Work request> Print the line containing "Given: Click the key icon for 注册软件" and all lines after it to the end of the records below, exactly as written. No pictures.

-- Source data follows --

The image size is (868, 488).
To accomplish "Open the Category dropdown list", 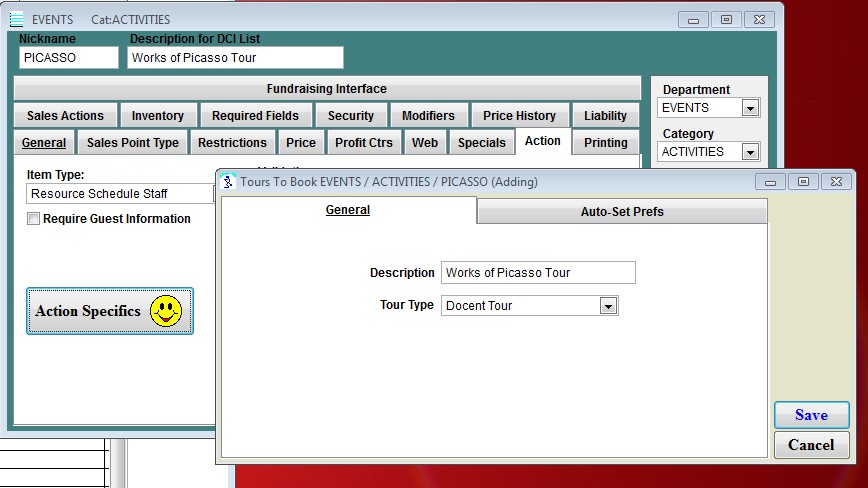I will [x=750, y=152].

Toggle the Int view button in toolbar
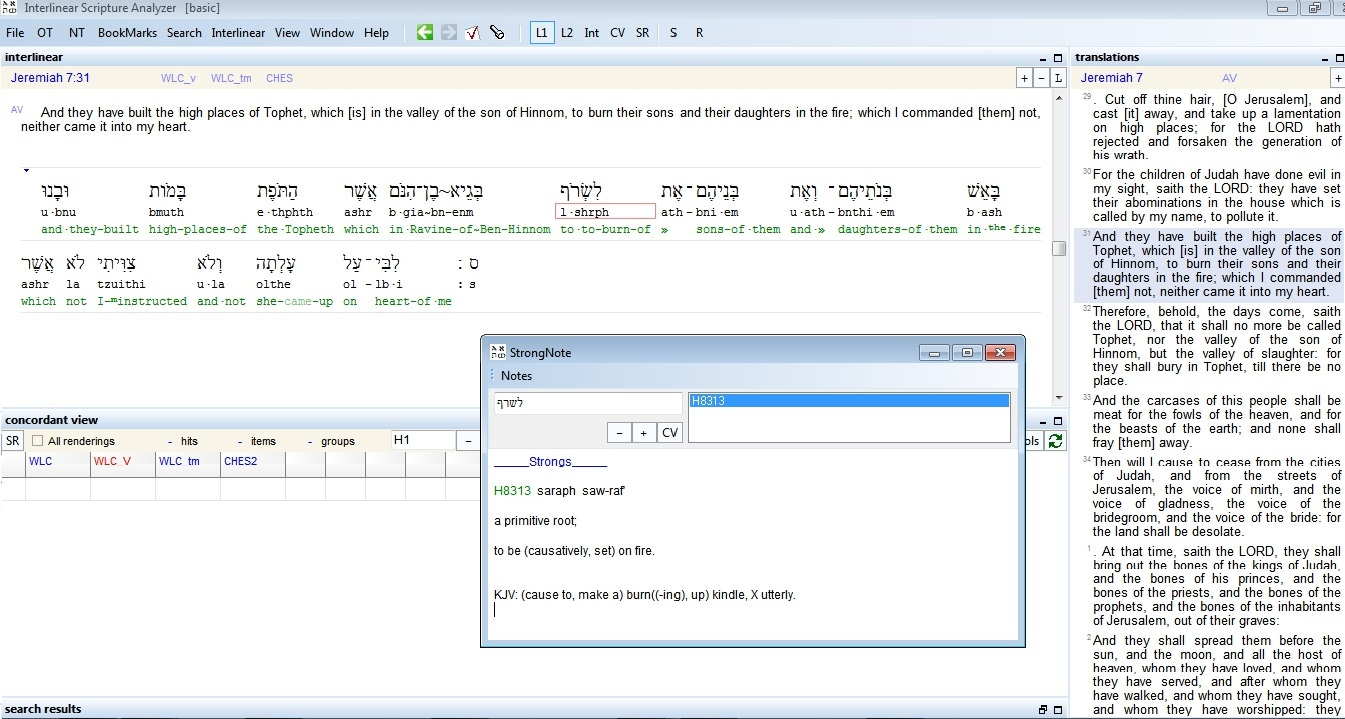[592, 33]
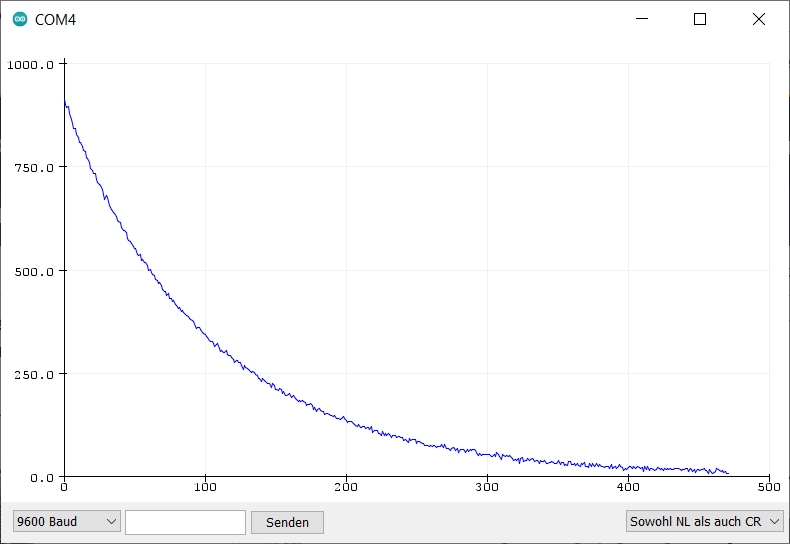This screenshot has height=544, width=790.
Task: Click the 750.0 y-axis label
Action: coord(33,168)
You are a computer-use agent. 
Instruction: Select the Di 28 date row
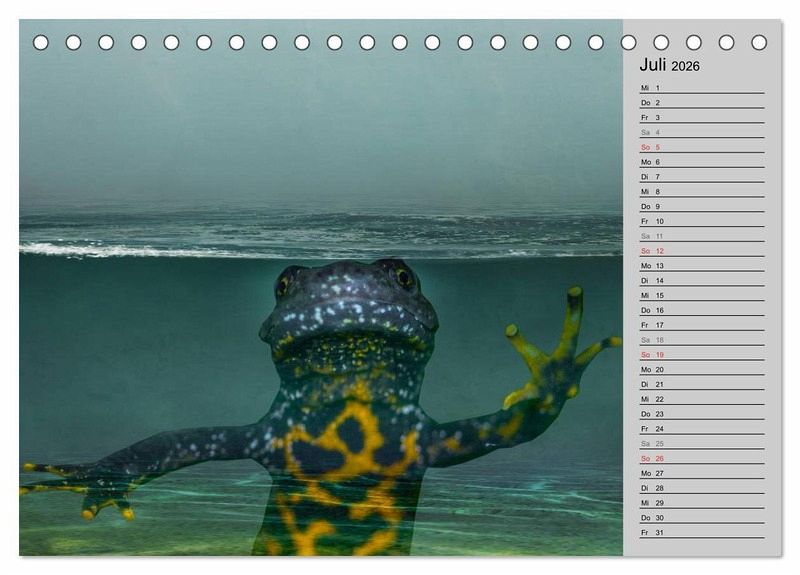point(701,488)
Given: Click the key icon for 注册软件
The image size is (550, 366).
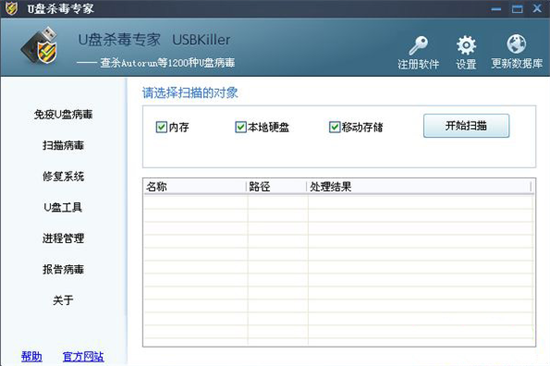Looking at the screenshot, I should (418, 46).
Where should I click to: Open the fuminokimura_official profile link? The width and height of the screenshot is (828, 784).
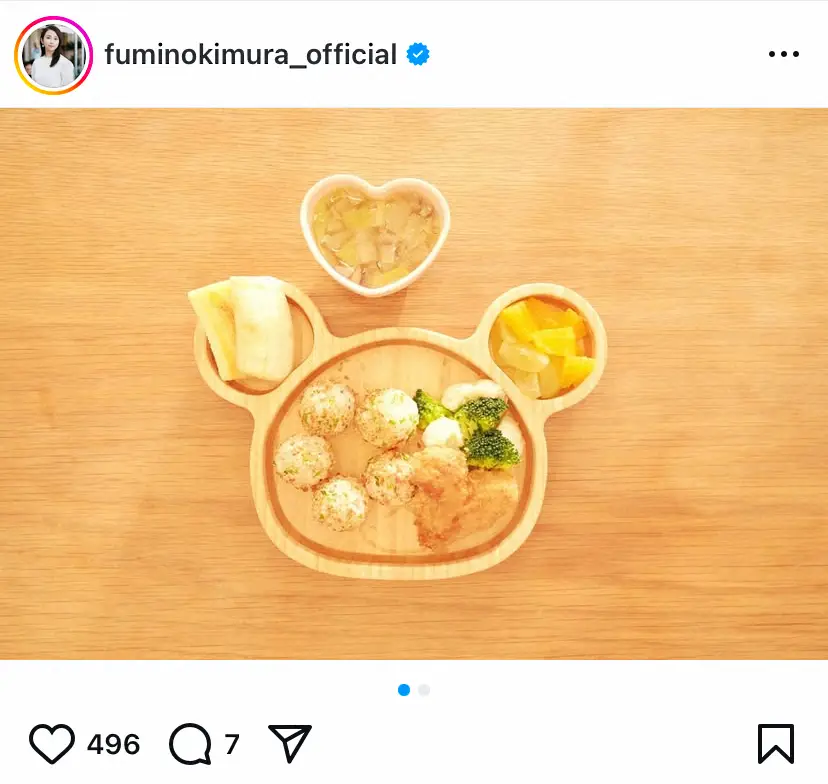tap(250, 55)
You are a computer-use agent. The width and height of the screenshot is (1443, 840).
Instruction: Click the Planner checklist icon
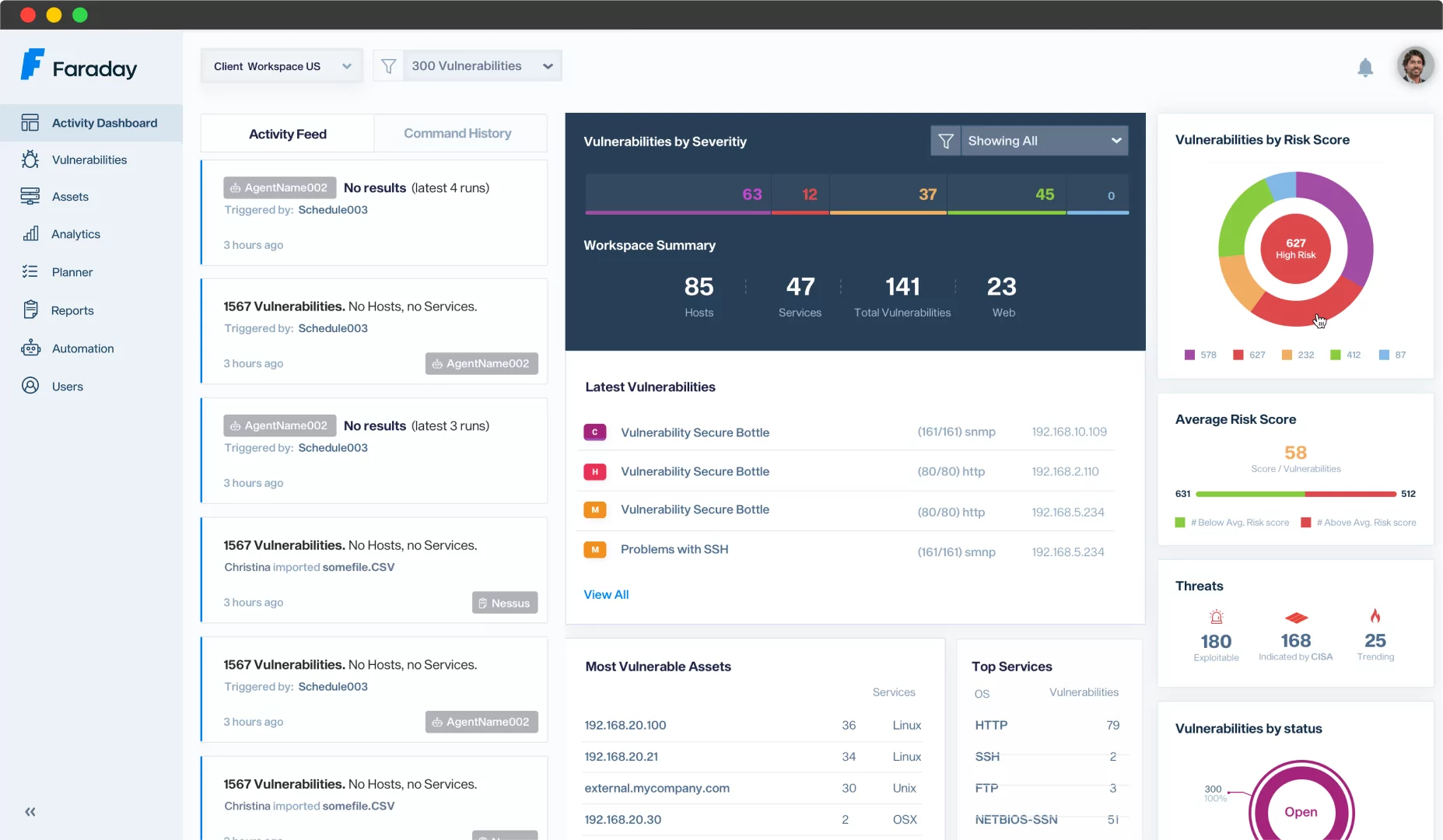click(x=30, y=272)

-- Source data concluded --

Expected answer>
Given: Click the key icon for 注册软件
The image size is (550, 366).
Looking at the screenshot, I should (418, 46).
Where should I click to: Open the fuminokimura_official profile link? The width and height of the screenshot is (828, 784).
tap(250, 55)
You are a computer-use agent. The width and height of the screenshot is (1443, 840).
Instruction: Click the Planner checklist icon
click(x=30, y=272)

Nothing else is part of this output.